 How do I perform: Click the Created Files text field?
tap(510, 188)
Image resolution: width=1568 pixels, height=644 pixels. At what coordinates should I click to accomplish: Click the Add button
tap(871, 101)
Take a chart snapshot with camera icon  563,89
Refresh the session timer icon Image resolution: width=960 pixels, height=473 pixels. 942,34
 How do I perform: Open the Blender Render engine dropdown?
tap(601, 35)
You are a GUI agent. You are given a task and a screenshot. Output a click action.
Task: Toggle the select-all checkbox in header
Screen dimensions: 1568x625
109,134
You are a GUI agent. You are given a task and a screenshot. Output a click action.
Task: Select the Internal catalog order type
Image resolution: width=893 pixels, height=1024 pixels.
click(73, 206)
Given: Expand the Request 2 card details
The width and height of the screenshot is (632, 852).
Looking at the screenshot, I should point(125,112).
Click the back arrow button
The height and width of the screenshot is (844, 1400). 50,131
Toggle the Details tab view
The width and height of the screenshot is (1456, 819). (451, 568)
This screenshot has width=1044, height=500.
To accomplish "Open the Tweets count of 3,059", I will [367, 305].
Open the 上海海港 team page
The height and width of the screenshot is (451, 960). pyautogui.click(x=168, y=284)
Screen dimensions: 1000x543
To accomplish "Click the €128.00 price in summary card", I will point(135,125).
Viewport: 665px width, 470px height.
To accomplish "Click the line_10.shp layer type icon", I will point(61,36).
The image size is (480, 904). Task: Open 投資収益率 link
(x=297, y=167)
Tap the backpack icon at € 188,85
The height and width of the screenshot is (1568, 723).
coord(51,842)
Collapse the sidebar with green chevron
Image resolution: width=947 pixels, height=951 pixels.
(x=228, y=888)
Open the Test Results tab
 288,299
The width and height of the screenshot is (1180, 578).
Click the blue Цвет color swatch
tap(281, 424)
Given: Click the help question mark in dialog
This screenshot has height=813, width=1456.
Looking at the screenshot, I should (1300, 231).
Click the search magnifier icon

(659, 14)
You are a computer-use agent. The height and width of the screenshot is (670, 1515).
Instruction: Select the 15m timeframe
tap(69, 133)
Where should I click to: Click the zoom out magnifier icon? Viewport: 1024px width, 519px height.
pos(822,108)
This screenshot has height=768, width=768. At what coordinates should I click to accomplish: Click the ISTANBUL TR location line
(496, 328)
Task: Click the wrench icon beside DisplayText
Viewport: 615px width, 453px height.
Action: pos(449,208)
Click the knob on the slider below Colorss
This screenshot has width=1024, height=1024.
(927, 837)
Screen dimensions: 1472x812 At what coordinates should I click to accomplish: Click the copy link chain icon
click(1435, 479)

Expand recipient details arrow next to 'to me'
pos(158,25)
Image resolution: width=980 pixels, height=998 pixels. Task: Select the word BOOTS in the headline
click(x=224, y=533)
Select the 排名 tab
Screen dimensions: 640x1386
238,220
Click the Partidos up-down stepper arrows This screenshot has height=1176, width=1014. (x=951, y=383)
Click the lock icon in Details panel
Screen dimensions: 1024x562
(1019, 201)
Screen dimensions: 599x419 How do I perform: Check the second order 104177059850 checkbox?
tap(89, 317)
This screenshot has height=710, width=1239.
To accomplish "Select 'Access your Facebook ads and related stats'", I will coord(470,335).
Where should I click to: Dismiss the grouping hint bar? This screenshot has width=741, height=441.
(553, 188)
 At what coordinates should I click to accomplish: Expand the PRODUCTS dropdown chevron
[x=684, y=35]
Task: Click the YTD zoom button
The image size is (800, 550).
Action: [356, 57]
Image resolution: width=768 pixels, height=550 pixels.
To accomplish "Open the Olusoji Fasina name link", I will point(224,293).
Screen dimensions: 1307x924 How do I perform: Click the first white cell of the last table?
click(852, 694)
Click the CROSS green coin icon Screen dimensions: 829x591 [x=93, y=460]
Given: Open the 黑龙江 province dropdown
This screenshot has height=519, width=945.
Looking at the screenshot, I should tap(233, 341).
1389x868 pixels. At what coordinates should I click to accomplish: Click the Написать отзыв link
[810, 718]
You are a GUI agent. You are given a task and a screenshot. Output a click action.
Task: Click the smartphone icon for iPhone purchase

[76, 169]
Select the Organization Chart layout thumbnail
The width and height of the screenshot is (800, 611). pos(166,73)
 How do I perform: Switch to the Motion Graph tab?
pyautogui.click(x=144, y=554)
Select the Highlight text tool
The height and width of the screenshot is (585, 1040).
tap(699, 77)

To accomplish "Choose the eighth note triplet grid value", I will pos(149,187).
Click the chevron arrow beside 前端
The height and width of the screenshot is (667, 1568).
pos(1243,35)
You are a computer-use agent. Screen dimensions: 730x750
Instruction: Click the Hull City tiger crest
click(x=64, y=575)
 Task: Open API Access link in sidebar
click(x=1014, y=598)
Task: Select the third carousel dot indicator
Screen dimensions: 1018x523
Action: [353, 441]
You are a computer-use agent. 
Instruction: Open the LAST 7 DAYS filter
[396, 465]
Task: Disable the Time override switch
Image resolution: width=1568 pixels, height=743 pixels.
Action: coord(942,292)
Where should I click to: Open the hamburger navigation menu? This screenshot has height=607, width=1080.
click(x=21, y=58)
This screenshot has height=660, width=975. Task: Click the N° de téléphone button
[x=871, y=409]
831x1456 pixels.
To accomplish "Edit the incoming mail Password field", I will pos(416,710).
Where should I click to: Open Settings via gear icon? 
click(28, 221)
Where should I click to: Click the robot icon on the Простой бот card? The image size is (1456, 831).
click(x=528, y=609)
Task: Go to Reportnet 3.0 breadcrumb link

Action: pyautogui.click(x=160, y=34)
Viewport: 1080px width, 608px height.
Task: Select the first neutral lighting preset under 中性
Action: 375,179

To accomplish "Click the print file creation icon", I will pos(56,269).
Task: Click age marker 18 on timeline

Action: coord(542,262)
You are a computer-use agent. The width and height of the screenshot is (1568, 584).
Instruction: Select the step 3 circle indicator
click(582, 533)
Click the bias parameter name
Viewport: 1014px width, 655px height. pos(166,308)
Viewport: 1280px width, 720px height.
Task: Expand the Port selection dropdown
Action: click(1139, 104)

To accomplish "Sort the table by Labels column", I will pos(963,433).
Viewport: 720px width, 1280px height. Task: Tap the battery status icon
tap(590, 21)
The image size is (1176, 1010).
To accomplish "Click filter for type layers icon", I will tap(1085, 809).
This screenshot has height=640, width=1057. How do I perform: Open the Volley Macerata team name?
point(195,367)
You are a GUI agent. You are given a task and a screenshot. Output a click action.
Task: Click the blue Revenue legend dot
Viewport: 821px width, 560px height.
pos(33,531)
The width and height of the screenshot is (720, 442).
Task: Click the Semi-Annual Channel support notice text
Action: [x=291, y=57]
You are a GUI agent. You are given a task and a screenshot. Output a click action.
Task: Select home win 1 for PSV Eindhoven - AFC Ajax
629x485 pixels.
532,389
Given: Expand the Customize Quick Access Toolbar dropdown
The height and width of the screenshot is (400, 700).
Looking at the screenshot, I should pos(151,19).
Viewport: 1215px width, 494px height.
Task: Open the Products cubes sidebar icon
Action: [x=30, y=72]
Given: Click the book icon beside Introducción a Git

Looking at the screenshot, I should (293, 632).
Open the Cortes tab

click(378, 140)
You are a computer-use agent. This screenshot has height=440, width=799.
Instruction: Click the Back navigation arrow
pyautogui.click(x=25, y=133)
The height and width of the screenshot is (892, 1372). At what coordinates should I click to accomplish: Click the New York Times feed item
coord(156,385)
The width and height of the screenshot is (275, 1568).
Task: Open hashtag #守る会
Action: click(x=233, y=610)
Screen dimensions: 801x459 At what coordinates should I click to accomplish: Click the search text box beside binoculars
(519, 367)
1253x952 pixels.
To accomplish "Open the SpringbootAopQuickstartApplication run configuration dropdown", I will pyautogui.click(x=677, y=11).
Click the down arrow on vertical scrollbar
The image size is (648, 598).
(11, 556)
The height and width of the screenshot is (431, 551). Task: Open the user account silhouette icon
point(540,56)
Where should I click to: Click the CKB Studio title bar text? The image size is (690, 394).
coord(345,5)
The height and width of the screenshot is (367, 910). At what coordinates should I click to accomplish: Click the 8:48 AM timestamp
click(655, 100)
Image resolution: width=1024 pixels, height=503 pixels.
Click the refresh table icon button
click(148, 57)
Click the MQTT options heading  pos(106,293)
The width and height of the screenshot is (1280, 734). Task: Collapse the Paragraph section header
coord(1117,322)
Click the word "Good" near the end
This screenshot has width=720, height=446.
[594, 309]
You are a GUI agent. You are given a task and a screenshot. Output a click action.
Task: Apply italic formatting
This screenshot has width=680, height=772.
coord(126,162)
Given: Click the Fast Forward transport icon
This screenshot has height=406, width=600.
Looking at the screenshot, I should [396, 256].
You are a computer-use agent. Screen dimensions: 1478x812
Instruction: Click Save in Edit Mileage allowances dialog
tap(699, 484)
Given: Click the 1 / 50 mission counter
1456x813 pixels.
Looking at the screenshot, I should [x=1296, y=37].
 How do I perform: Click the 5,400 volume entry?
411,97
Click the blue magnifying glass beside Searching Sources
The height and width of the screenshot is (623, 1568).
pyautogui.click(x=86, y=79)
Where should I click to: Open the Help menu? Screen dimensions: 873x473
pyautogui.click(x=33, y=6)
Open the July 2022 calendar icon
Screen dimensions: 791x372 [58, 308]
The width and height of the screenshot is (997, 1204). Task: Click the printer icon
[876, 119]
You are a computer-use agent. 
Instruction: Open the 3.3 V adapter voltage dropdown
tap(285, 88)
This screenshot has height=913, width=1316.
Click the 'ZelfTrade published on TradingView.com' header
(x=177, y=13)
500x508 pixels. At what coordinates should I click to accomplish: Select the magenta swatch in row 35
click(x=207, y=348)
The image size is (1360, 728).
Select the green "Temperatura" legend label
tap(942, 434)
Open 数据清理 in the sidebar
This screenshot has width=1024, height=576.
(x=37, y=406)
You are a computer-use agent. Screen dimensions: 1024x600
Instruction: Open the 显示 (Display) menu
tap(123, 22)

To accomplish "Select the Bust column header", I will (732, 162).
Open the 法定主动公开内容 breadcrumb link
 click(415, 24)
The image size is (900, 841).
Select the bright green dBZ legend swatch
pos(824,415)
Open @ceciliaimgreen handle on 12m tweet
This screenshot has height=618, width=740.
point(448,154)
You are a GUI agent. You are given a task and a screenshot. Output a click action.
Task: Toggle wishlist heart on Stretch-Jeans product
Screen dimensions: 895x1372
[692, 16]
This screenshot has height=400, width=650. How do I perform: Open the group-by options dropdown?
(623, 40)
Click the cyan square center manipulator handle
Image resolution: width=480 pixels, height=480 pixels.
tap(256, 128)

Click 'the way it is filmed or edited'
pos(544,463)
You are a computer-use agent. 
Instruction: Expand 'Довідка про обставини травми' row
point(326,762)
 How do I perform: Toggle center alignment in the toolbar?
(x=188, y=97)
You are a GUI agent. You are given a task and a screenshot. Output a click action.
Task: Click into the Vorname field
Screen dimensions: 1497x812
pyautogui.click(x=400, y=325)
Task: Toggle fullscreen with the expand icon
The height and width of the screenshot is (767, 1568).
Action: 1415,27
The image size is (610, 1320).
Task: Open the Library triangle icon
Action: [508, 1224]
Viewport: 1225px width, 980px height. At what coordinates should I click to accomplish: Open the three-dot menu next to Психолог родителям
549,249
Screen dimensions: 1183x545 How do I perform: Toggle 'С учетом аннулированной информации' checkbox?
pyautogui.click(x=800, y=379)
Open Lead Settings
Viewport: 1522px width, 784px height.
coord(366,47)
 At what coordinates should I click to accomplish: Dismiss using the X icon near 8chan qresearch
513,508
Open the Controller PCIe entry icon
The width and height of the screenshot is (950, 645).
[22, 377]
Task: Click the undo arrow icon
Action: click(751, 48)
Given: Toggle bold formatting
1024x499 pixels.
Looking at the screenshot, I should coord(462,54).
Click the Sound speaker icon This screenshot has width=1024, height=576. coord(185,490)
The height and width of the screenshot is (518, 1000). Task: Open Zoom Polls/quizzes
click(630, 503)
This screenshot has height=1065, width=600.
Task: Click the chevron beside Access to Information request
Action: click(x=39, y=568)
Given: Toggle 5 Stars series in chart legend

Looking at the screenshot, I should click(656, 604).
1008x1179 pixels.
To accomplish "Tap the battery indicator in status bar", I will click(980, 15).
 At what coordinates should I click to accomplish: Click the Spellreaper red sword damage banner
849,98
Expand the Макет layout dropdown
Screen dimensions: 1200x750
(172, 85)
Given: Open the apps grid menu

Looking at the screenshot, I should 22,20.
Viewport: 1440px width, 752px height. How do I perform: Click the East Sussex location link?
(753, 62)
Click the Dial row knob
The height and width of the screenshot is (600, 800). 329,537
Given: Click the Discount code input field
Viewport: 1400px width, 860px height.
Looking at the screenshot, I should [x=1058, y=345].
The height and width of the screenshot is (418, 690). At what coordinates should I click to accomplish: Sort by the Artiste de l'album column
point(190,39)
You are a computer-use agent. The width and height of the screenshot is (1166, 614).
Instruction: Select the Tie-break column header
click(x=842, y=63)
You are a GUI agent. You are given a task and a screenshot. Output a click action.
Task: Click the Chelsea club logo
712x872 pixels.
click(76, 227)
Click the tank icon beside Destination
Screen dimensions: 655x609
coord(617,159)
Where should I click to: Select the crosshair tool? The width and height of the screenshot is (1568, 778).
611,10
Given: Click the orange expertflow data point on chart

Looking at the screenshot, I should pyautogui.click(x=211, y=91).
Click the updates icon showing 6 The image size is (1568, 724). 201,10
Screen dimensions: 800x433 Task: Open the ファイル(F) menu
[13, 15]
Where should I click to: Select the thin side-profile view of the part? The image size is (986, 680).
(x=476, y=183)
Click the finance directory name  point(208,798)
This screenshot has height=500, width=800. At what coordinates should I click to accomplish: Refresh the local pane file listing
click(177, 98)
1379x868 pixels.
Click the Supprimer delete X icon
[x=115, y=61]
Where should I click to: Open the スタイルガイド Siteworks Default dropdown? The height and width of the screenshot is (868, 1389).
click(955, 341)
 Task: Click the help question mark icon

+---+

(Task item)
Each line above that contains "question" must be copied out.

(Expected answer)
Given: Click the help question mark in dialog
 Task: Click the help question mark icon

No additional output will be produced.